Instead of contrasting formats or platforms, Koljonen proposed alternative distinctions that better reflect how the industry actually functions. One key divide, she suggested, lies between production models that require substantial external financing owing to high costs, and those that can operate with minimal budgets or self-financing. This distinction cuts across film, television and streaming, which she argued now belong to the same industrial category when it comes to premium content.

Crucially, Koljonen warned against equating legitimacy exclusively with high-budget, heavily financed models. As production tools become cheaper and more accessible, creators may increasingly find themselves able to work outside traditional funding structures. Dismissing these possibilities out of habit or status anxiety, she argued, risks blinding the industry to genuine opportunities for innovation.

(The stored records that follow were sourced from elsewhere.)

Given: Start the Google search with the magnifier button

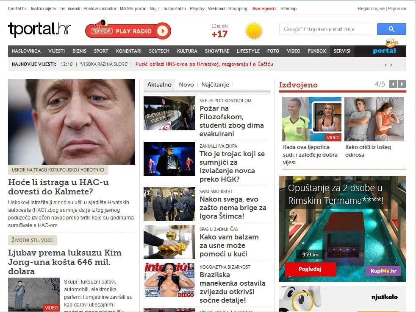Looking at the screenshot, I should 391,29.
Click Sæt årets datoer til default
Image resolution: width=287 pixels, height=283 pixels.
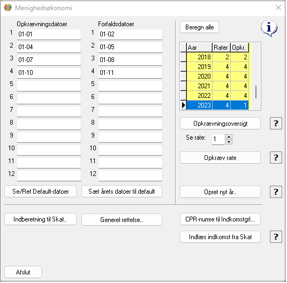[122, 192]
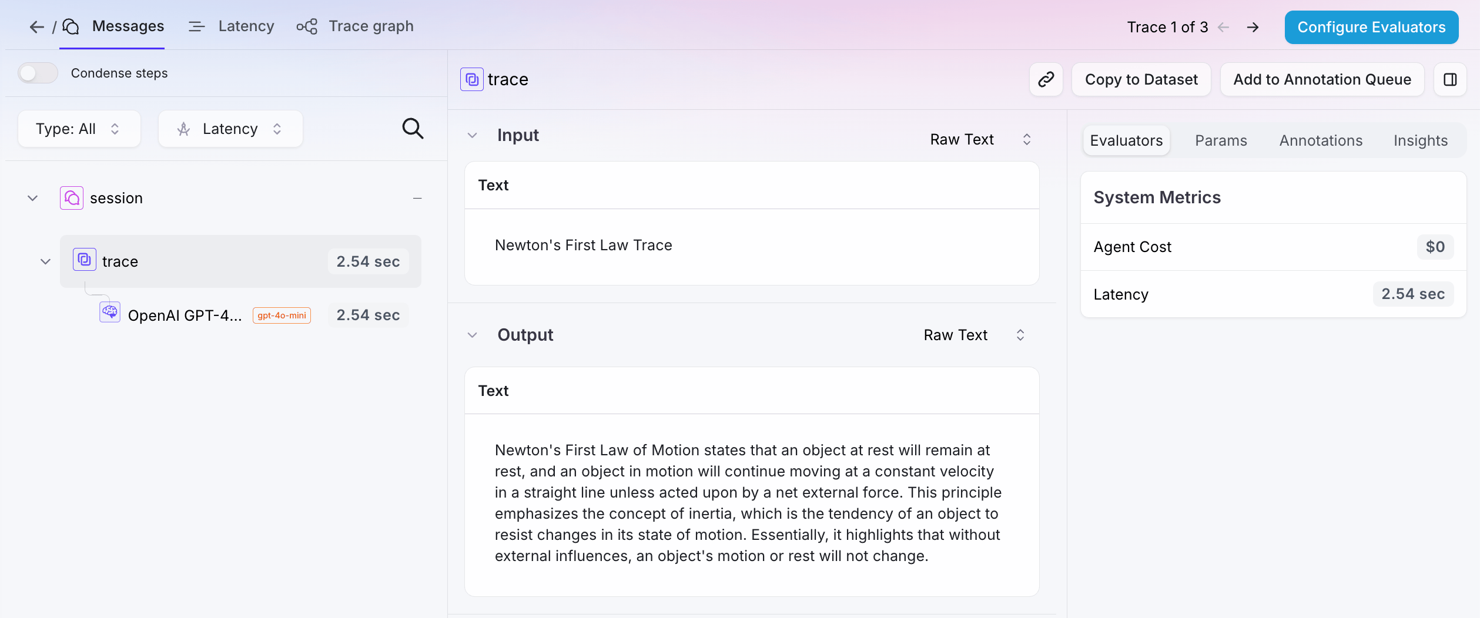Copy trace link with chain icon
This screenshot has height=618, width=1480.
point(1046,79)
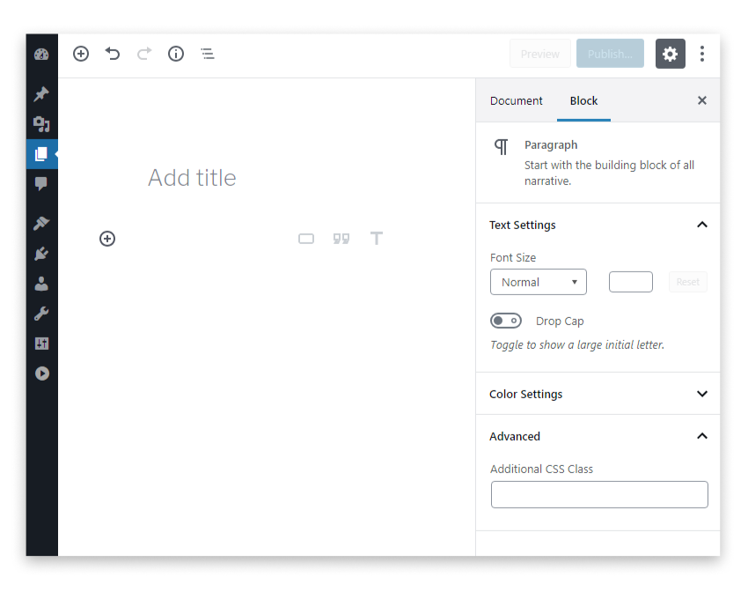748x592 pixels.
Task: Toggle the settings gear sidebar button
Action: (x=670, y=54)
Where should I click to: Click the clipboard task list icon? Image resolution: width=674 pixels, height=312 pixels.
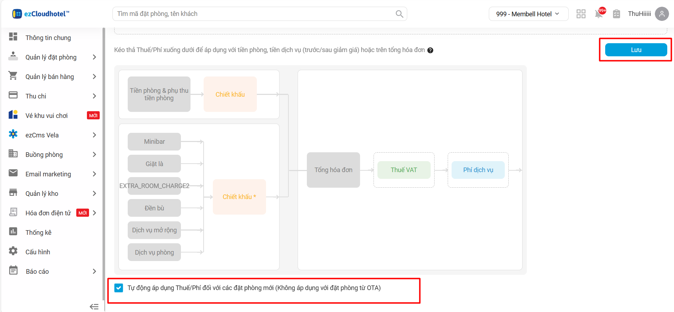[617, 14]
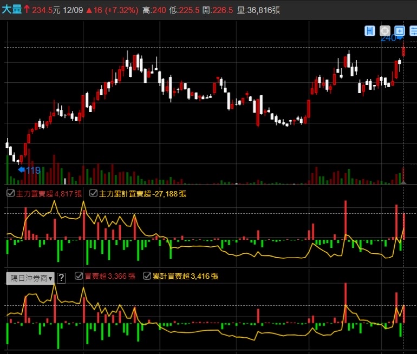Toggle the 主力累計買賣超 checkbox
This screenshot has width=417, height=354.
coord(93,193)
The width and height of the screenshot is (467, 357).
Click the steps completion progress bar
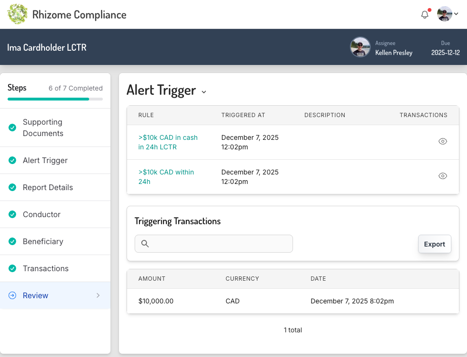[55, 99]
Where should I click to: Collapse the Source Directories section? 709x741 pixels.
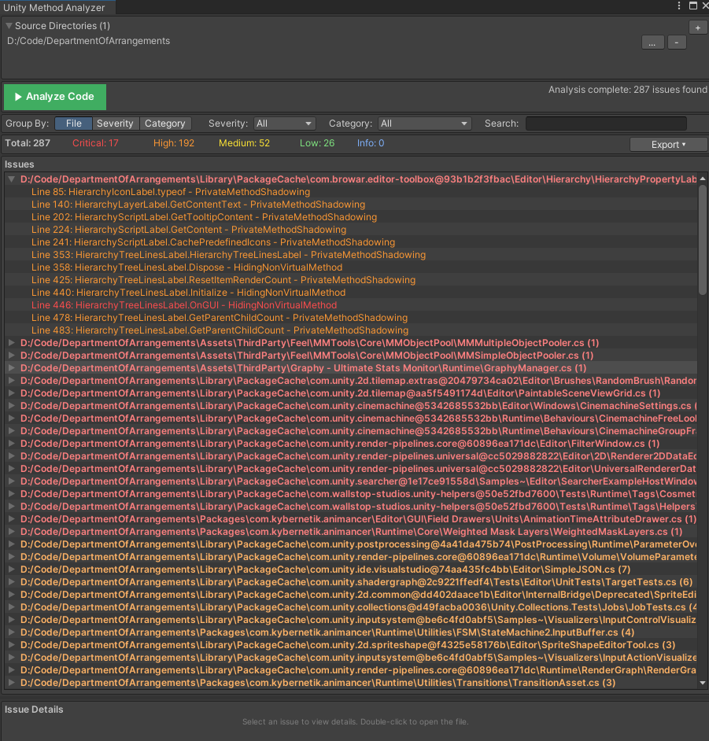pyautogui.click(x=8, y=24)
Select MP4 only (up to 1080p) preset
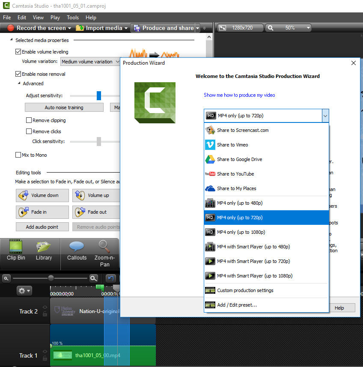 point(241,232)
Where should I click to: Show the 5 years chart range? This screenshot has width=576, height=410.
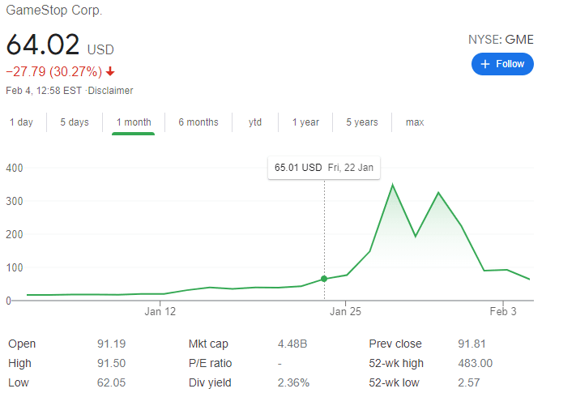[x=362, y=122]
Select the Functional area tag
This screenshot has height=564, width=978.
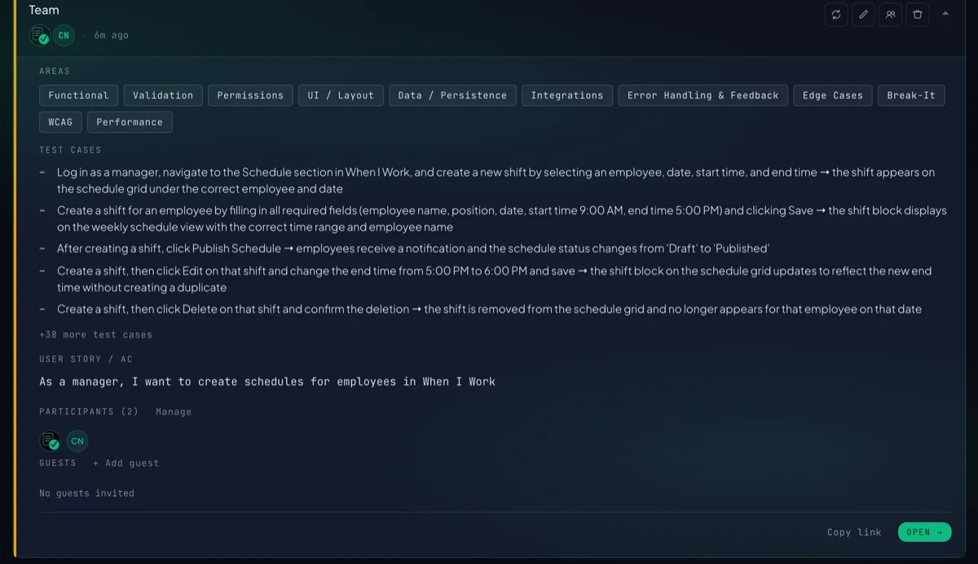tap(79, 95)
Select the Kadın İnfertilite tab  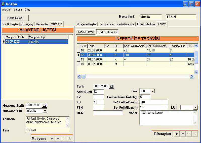coord(125,24)
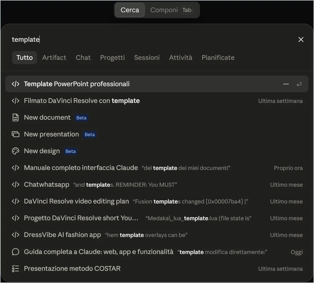Click code icon next to Chatwhatsapp
The width and height of the screenshot is (314, 283).
15,184
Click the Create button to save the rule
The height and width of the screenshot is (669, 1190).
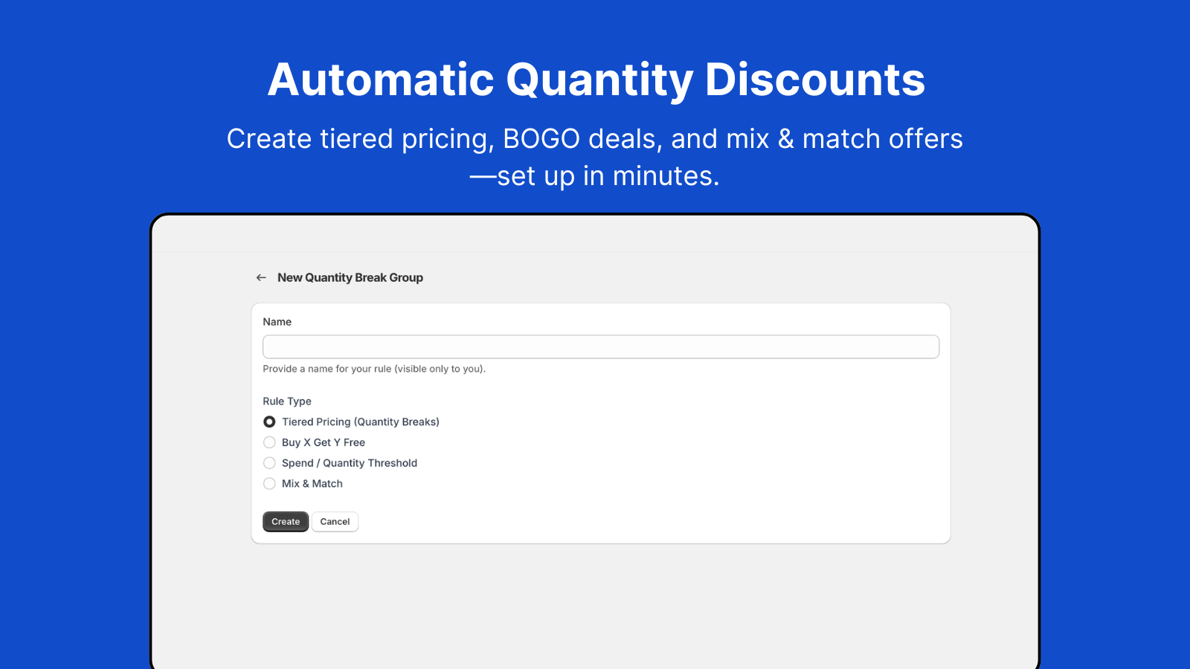coord(285,521)
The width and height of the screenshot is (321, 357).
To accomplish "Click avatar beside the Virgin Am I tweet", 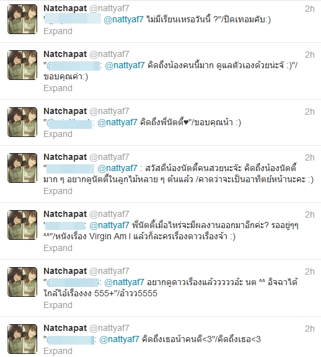I will pyautogui.click(x=22, y=225).
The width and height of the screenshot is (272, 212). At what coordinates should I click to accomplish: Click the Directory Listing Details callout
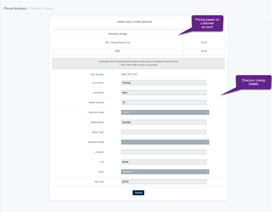pyautogui.click(x=253, y=82)
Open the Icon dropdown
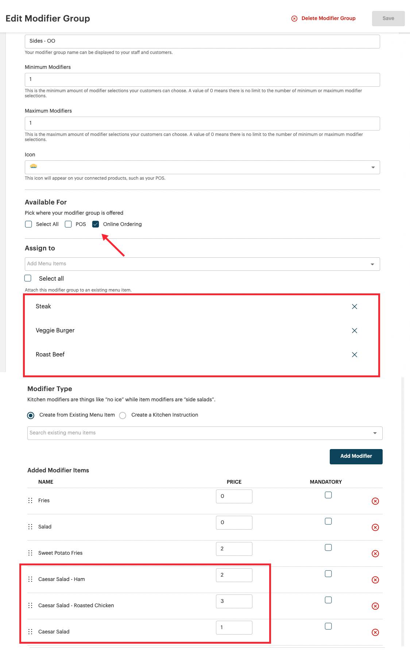Screen dimensions: 410x663 click(373, 167)
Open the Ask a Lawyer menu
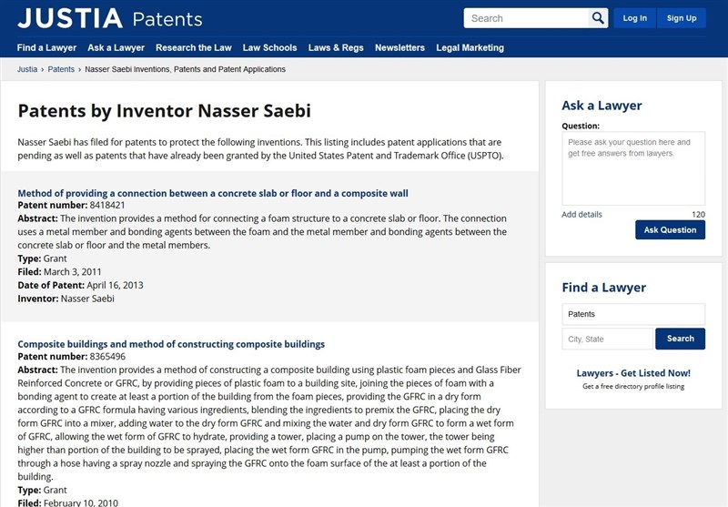 pyautogui.click(x=116, y=47)
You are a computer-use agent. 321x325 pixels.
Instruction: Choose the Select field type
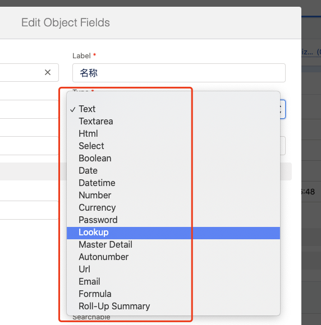click(x=173, y=146)
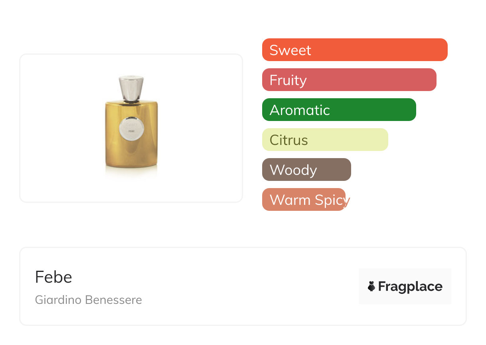486x345 pixels.
Task: Click the Fragplace wordmark text
Action: [410, 286]
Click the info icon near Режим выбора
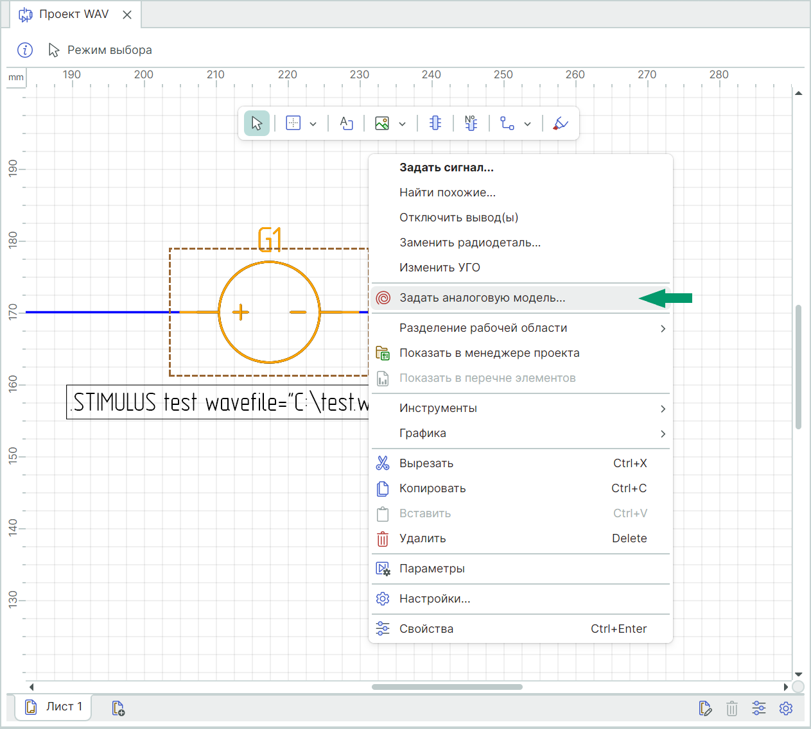The height and width of the screenshot is (729, 811). click(25, 50)
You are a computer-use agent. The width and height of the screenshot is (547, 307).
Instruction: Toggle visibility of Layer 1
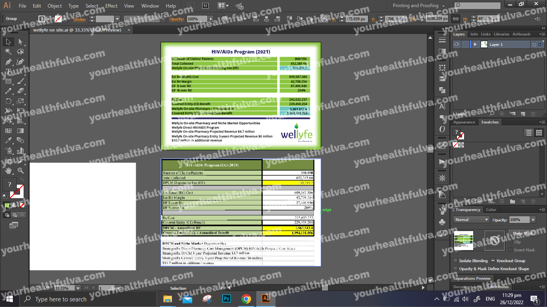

Professionalism, in her view, should also be redefined. Rather than being determined by income or formal credentials, it rests on the ability to intentionally produce content to a high technical standard and to operate within a professional production pipeline. From this perspective, small YouTube studios with dedicated teams qualify as professional environments, and there is much that traditional film and TV can learn from them, particularly in areas such as audience metrics, vertical storytelling and responsiveness to viewer behaviour.

Koljonen then pivoted to Warhammer 40,000 as an emblematic example of how deeply niche worlds can sustain vast, long-term engagement. Originating as a tabletop miniature game in the 1980s, the Warhammer universe has grown into a sprawling ecosystem encompassing novels, video games, retail spaces and live communities. With hundreds of dedicated stores worldwide and thousands of independent retailers, it represents an IP built not through traditional screen media, but through decades’ worth of fan investment and ritualised participation.

The relevance of this example, Koljonen argued, lies not in whether Amazon’s forthcoming screen adaptations succeed, but in what the phenomenon reveals about audience passion. Cultural elites, she suggested, routinely underestimate or misunderstand what large groups of people care about. When seemingly “absurd” or opaque interests command such loyalty, they should be read as signals, rather than curiosities. As Joe Bergan, media partnerships Nordics at YouTube, had noted in an earlier panel (see the news), audiences are telling the industry something, if it is willing to listen.

Returning to IP and world-building, Koljonen echoed discussions from earlier sessions, emphasising that worlds need not originate as traditional franchises. Catalogues, locations or loosely connected stories can also be curated into shared experiences, provided they are approached with openness, rather than snobbery. In an evolving content economy, she argued, storytelling increasingly extends beyond individual works into networks of meaning, participation and identity.

Koljonen closed by urging the industry to approach these shifts with humility, curiosity and passion. Acknowledging that her contribution would form only a small chapter in this year’s forthcoming Nostradamus Report, which will be presented during the Cannes Marché du Film, she hinted that while other sections might paint a darker picture, this one was intended as a reminder of possibility.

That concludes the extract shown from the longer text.